──────── Dataset content ────────

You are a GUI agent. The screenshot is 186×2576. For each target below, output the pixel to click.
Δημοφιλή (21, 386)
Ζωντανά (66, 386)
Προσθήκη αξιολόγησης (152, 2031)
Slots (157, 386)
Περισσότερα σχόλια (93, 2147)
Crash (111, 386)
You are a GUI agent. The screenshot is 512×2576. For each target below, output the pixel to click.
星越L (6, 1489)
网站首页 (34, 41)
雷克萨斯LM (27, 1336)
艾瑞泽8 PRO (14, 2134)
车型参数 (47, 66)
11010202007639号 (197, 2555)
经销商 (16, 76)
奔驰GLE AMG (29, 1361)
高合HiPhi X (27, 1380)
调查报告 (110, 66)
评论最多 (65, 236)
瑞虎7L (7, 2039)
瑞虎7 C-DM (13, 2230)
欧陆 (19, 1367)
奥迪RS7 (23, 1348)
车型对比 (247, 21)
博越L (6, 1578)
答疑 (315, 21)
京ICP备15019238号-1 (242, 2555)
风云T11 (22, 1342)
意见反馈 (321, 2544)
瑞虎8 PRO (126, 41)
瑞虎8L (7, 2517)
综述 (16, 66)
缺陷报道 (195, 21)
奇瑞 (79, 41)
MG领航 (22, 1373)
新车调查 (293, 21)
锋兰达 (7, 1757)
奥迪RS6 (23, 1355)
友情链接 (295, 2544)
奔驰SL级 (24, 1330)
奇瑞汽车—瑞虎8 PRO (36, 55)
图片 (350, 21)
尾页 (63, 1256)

────────

Write out again only the lines from the one with "瑞虎7L (7, 2039)" through the last line of the records above. Keep every word as it stands.

瑞虎7L (7, 2039)
瑞虎7 C-DM (13, 2230)
欧陆 (19, 1367)
奥迪RS7 (23, 1348)
车型对比 (247, 21)
博越L (6, 1578)
答疑 (315, 21)
京ICP备15019238号-1 (242, 2555)
风云T11 (22, 1342)
意见反馈 (321, 2544)
瑞虎8 PRO (126, 41)
瑞虎8L (7, 2517)
综述 (16, 66)
缺陷报道 (195, 21)
奇瑞 (79, 41)
MG领航 (22, 1373)
新车调查 (293, 21)
锋兰达 (7, 1757)
奥迪RS6 (23, 1355)
友情链接 (295, 2544)
奔驰SL级 (24, 1330)
奇瑞汽车—瑞虎8 PRO (36, 55)
图片 (350, 21)
尾页 (63, 1256)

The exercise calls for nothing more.